Source of the claim: Russian President Vladimir Putin
Russian President Vladimir Putin accused the United States of having had direct dialogue with Chechen separatists, whom he likened to Osama Bin Laden, shortly after a hostage-taking at a school in the North Ossetian town of Beslan that took place on Sept. 1-3, 2004, for which notorious Chechen warlord Shamil Basayev had claimed responsibility. Speaking in the wake of the attack, Putin addressed Western policy experts at the inaugural, closed-door meeting of the Valdai discussion club; there, CNN reported, he criticized the U.S. tendency to view anti-Russian fighters in Chechnya as “freedom fighters” rather than terrorists. In particular, he claimed that the Americans had met with Chechen separatist representatives and that Russia’s complaints about these contacts had been met with the response that the U.S. “reserve[s] the right to talk with anyone.”1
In 2015, Putin again spoke of communication between militants from the North Caucasus and U.S. officials. In an interview with the Rossiya television channel he said that, “once, our special services noted direct contacts between rebels from the North Caucasus and representatives of the special services of the United States in Azerbaijan”; Putin suggested that the latter even “helped with transport” for the militants.2 His complaints about the matter to the U.S. administration, he said, ended with a letter from U.S. intelligence stating that the U.S. government had the right to maintain contacts “with all opposition forces in Russia.”
Putin then accused U.S. intelligence services of providing direct support to “terrorists” in Russia in Oliver Stone’s 2017 documentary “The Putin Interviews,” saying that “when those problems in Chechnya and the Caucasus emerged, the Americans, unfortunately, supported those processes. We assumed the Cold War was over, that we had transparent relations, with the rest of the world, with Europe and the U.S. and we certainly counted on [their] support, but instead, we witnessed that the American intelligence services supported [these] terrorists… We had a very confident opinion back then that our American partners in words were talking about support to Russia, the need to cooperate, including fighting terrorism, but in reality, they were using those terrorists to destabilize the internal political situation in Russia.”3 Regarding evidence for these claims, Putin remarked that “as to information and political support, that was evident to everyone, no proof is necessary. It was done publicly. As to operational and financial support, we have this proof, and moreover, we submitted it to our American counterparts. … I even showed him [President George W. Bush] the names of employees from the U.S. special services who had contracted [sic] militants from the Caucasus… They were providing technical support, transporting fighters from one place to another.”4
Putin’s claims have been echoed by a number of other Russian officials, including the head of Chechnya’s pro-Moscow administration, former rebel Ramzan Kadyrov, as well as by officials of Russia’s Federal Security Service (FSB). In particular, the FSB claimed in 2001 that Rizvan5 Chitigov, a native of Chechnya who was reportedly involved in military operations on behalf of the unrecognized Chechen separatist government, was likely an “agent of the CIA.” When local security forces killed Chitigov in March 2005, the FSB repeated this claim, alleging that he had lived in the United States for a time in the early 1990s and possibly had a green card. (Russian news reports claimed—presumably on the basis of information from local security services—that Chitigov had served as a U.S. Marine and that he was wearing a dog tag when killed; however, the inscription reportedly on the tag does not match the U.S. Marine Corps format. See details below.)

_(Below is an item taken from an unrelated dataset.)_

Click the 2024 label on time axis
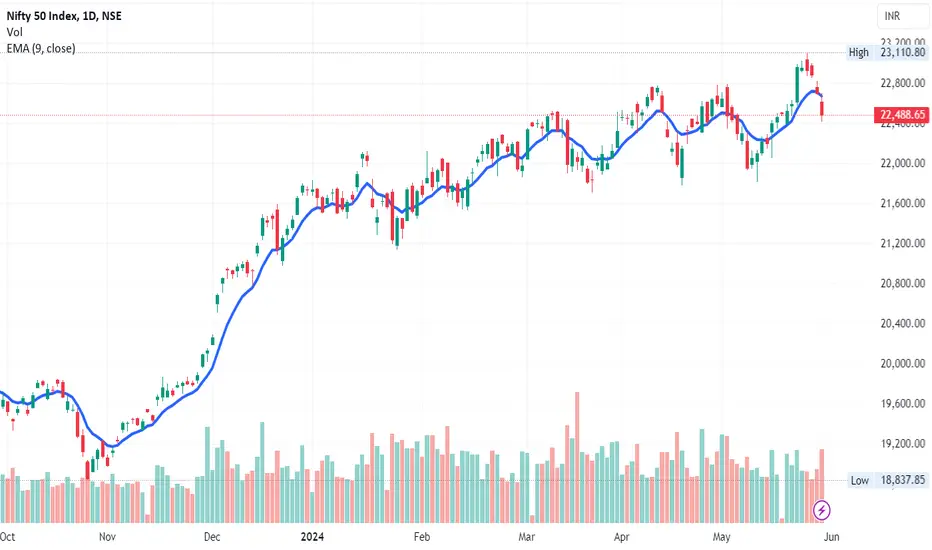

Remarks by Putin and his subordinates can be broken into two distinct claims:
- Claim #1: U.S. government officials met with representatives of armed Chechen separatist groups whom the Russian leadership described and/or officially designated as terrorists.
- Claim #2: The U.S. government provided direct material support and/or intelligence to armed groups operating in Chechnya and/or other parts of the North Caucasus that tMoscow described and/or officially designated as terrorists.
Checking Claim #1: U.S. government officials met with representatives of armed Chechen separatist groups whom the Russian leadership described and/or officially designated as terrorists.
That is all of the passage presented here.